**TASK PROMPT**
The expected output is an exact copy of the lines from the one containing "Where should I" through the final line of the entries below, with no images.

**RECORDS**
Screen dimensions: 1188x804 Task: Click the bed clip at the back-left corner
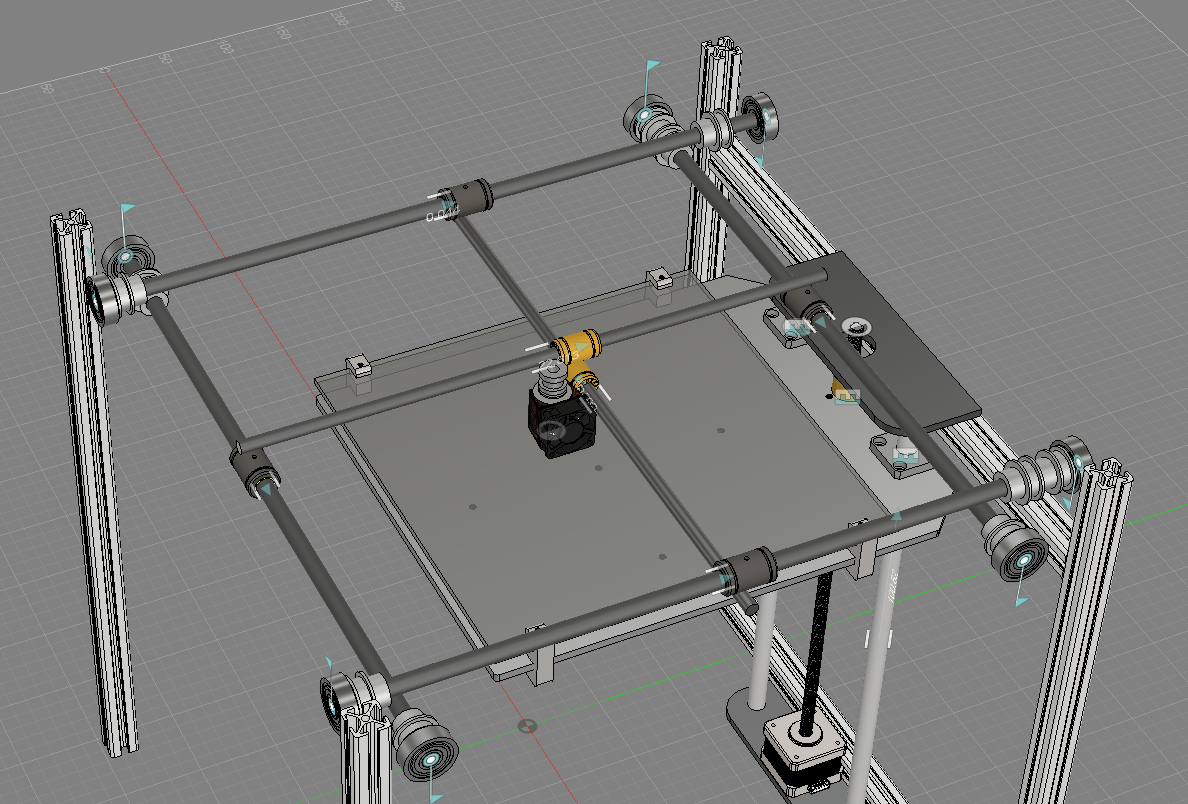click(359, 367)
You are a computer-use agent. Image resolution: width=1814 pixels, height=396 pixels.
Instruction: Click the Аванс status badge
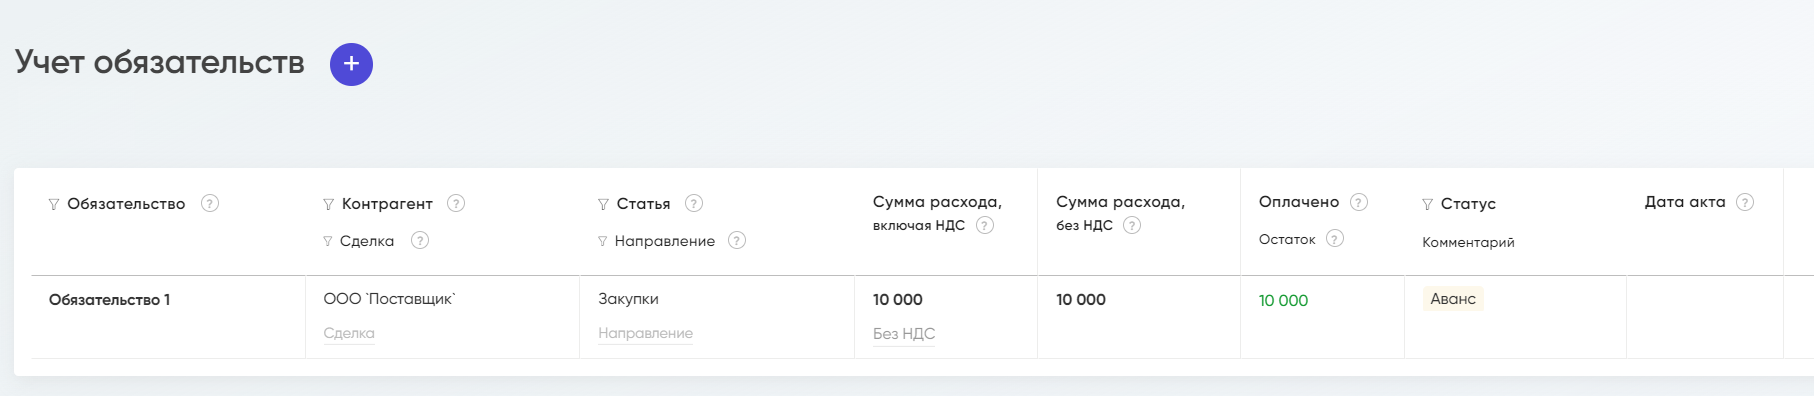pyautogui.click(x=1453, y=299)
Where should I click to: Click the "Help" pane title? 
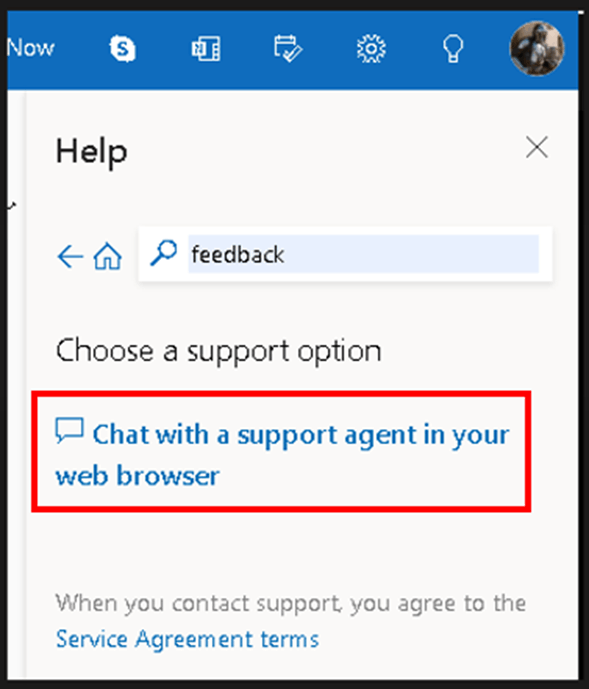coord(91,152)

**EXERCISE RESULT**
Where should I click to: Click the "Help" pane title? 
coord(91,152)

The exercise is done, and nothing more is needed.